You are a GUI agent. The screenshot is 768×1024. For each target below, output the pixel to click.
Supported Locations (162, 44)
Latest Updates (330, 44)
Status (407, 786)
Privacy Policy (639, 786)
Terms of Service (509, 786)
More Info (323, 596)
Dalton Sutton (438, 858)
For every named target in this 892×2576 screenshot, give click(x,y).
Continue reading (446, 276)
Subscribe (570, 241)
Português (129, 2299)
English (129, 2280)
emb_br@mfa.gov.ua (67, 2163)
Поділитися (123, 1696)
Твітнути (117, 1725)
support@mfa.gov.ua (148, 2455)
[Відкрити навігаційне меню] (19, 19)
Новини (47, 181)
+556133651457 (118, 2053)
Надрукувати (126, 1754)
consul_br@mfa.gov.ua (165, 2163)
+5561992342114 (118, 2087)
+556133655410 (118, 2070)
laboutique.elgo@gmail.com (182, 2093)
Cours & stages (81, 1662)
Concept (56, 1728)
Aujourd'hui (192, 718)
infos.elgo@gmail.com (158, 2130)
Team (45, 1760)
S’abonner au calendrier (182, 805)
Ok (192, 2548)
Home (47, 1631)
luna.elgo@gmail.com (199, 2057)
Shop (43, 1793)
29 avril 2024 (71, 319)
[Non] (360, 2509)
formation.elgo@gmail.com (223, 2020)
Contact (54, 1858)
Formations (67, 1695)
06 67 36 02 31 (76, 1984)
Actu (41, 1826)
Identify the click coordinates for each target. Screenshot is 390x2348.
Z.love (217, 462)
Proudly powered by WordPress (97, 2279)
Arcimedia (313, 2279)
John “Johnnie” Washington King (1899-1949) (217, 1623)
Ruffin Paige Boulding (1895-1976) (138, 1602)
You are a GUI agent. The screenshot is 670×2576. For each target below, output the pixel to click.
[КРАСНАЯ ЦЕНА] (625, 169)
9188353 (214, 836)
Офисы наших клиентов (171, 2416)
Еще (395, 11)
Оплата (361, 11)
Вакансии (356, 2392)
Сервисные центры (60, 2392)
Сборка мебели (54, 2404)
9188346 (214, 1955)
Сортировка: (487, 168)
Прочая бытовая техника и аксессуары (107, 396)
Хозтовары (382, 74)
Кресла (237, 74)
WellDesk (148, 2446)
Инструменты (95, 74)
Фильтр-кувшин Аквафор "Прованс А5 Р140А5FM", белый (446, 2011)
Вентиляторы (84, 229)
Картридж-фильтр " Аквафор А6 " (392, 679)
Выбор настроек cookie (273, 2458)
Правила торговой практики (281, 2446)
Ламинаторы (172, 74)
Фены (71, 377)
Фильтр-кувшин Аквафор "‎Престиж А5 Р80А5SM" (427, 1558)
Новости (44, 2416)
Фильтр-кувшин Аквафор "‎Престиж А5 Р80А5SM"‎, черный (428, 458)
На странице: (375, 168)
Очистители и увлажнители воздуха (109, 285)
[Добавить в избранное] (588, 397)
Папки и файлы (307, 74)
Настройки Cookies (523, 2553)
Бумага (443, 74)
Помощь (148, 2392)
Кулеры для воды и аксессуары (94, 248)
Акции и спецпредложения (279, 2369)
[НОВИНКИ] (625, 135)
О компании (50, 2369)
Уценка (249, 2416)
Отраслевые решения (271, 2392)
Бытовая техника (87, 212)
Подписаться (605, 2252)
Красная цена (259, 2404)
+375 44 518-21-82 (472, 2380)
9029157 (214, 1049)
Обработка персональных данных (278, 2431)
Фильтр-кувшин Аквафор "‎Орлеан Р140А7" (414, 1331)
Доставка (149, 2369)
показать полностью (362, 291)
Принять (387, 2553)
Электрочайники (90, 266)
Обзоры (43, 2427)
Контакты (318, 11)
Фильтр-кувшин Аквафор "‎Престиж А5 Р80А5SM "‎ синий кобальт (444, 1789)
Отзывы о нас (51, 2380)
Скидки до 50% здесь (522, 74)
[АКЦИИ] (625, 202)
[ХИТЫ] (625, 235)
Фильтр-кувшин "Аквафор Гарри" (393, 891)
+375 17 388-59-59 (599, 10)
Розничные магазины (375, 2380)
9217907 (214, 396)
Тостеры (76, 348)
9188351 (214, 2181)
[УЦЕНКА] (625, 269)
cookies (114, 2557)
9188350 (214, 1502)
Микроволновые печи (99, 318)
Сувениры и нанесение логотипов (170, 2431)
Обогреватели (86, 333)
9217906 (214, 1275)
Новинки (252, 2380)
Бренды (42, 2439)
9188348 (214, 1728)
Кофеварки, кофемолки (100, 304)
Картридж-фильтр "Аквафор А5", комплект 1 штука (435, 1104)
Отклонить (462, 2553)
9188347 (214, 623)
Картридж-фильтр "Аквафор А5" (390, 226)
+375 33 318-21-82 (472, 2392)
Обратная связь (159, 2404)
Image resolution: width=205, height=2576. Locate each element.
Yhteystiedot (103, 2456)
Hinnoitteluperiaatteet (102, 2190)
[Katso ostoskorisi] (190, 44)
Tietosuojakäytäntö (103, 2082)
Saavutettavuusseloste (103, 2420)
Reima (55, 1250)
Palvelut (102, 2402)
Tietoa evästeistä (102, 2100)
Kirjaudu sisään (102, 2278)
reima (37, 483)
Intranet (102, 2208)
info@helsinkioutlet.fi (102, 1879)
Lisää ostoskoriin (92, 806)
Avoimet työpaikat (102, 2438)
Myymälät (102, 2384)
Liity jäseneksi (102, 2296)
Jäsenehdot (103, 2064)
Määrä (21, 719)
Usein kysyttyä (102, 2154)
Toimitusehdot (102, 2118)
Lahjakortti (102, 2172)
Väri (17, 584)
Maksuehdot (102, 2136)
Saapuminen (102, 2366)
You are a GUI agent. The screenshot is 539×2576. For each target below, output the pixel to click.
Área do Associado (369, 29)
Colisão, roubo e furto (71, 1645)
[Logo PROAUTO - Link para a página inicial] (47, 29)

= EXERCISE PROMPT =
Your response must contain all of the records, copied exactly.

= TASK ANSWER =
You are a GUI agent. The screenshot is 768×1024. For each target below, output the pixel to click.
Supported Locations (162, 44)
Latest Updates (330, 44)
Status (407, 786)
Privacy Policy (639, 786)
Terms of Service (509, 786)
More Info (323, 596)
Dalton Sutton (438, 858)
For every named target in this 892×2576 screenshot, give click(x,y).
Continue reading (446, 276)
Subscribe (570, 241)
Português (129, 2299)
English (129, 2280)
emb_br@mfa.gov.ua (67, 2163)
Поділитися (123, 1696)
Твітнути (117, 1725)
support@mfa.gov.ua (148, 2455)
[Відкрити навігаційне меню] (19, 19)
Новини (47, 181)
+556133651457 (118, 2053)
Надрукувати (126, 1754)
consul_br@mfa.gov.ua (165, 2163)
+5561992342114 (118, 2087)
+556133655410 (118, 2070)
laboutique.elgo@gmail.com (182, 2093)
Cours & stages (81, 1662)
Concept (56, 1728)
Aujourd'hui (192, 718)
infos.elgo@gmail.com (158, 2130)
Team (45, 1760)
S’abonner au calendrier (182, 805)
Ok (192, 2548)
Home (47, 1631)
luna.elgo@gmail.com (199, 2057)
Shop (43, 1793)
29 avril 2024 (71, 319)
[Non] (360, 2509)
formation.elgo@gmail.com (223, 2020)
Contact (54, 1858)
Formations (67, 1695)
06 67 36 02 31 (76, 1984)
Actu (41, 1826)
Identify the click coordinates for each target. Screenshot is 390x2348.
Z.love (217, 462)
Proudly powered by WordPress (97, 2279)
Arcimedia (313, 2279)
John “Johnnie” Washington King (1899-1949) (217, 1623)
Ruffin Paige Boulding (1895-1976) (138, 1602)
You are a GUI agent. The screenshot is 670×2576. For each target below, output the pixel to click.
[КРАСНАЯ ЦЕНА] (625, 169)
9188353 (214, 836)
Офисы наших клиентов (171, 2416)
Еще (395, 11)
Оплата (361, 11)
Вакансии (356, 2392)
Сервисные центры (60, 2392)
Сборка мебели (54, 2404)
9188346 (214, 1955)
Сортировка: (487, 168)
Прочая бытовая техника и аксессуары (107, 396)
Хозтовары (382, 74)
Кресла (237, 74)
WellDesk (148, 2446)
Инструменты (95, 74)
Фильтр-кувшин Аквафор "Прованс А5 Р140А5FM", белый (446, 2011)
Вентиляторы (84, 229)
Картридж-фильтр " Аквафор А6 " (392, 679)
Выбор настроек cookie (273, 2458)
Правила торговой практики (281, 2446)
Ламинаторы (172, 74)
Фены (71, 377)
Фильтр-кувшин Аквафор "‎Престиж А5 Р80А5SM" (427, 1558)
Новости (44, 2416)
Фильтр-кувшин Аквафор "‎Престиж А5 Р80А5SM"‎, черный (428, 458)
На странице: (375, 168)
Очистители и увлажнители воздуха (109, 285)
[Добавить в избранное] (588, 397)
Папки и файлы (307, 74)
Настройки Cookies (523, 2553)
Бумага (443, 74)
Помощь (148, 2392)
Кулеры для воды и аксессуары (94, 248)
Акции и спецпредложения (279, 2369)
[НОВИНКИ] (625, 135)
О компании (50, 2369)
Уценка (249, 2416)
Отраслевые решения (271, 2392)
Бытовая техника (87, 212)
Подписаться (605, 2252)
Красная цена (259, 2404)
+375 44 518-21-82 (472, 2380)
9029157 (214, 1049)
Обработка персональных данных (278, 2431)
Фильтр-кувшин Аквафор "‎Орлеан Р140А7" (414, 1331)
Доставка (149, 2369)
показать полностью (362, 291)
Принять (387, 2553)
Электрочайники (90, 266)
Обзоры (43, 2427)
Контакты (318, 11)
Фильтр-кувшин Аквафор "‎Престиж А5 Р80А5SM "‎ синий кобальт (444, 1789)
Отзывы о нас (51, 2380)
Скидки до 50% здесь (522, 74)
[АКЦИИ] (625, 202)
[ХИТЫ] (625, 235)
Фильтр-кувшин "Аквафор Гарри" (393, 891)
+375 17 388-59-59 (599, 10)
Розничные магазины (375, 2380)
9217907 (214, 396)
Тостеры (76, 348)
9188351 (214, 2181)
[УЦЕНКА] (625, 269)
cookies (114, 2557)
9188350 (214, 1502)
Микроволновые печи (99, 318)
Сувениры и нанесение логотипов (170, 2431)
Обогреватели (86, 333)
9217906 (214, 1275)
Новинки (252, 2380)
Бренды (42, 2439)
9188348 (214, 1728)
Кофеварки, кофемолки (100, 304)
Картридж-фильтр "Аквафор А5", комплект 1 штука (435, 1104)
Отклонить (462, 2553)
9188347 (214, 623)
Картридж-фильтр "Аквафор А5" (390, 226)
+375 33 318-21-82 (472, 2392)
Обратная связь (159, 2404)
Image resolution: width=205, height=2576. Locate each element.
Yhteystiedot (103, 2456)
Hinnoitteluperiaatteet (102, 2190)
[Katso ostoskorisi] (190, 44)
Tietosuojakäytäntö (103, 2082)
Saavutettavuusseloste (103, 2420)
Reima (55, 1250)
Palvelut (102, 2402)
Tietoa evästeistä (102, 2100)
Kirjaudu sisään (102, 2278)
reima (37, 483)
Intranet (102, 2208)
info@helsinkioutlet.fi (102, 1879)
Lisää ostoskoriin (92, 806)
Avoimet työpaikat (102, 2438)
Myymälät (102, 2384)
Liity jäseneksi (102, 2296)
Jäsenehdot (103, 2064)
Määrä (21, 719)
Usein kysyttyä (102, 2154)
Toimitusehdot (102, 2118)
Lahjakortti (102, 2172)
Väri (17, 584)
Maksuehdot (102, 2136)
Saapuminen (102, 2366)
You are a GUI agent. The screenshot is 539×2576. For each target below, output the pixel to click.
Área do Associado (369, 29)
Colisão, roubo e furto (71, 1645)
[Logo PROAUTO - Link para a página inicial] (47, 29)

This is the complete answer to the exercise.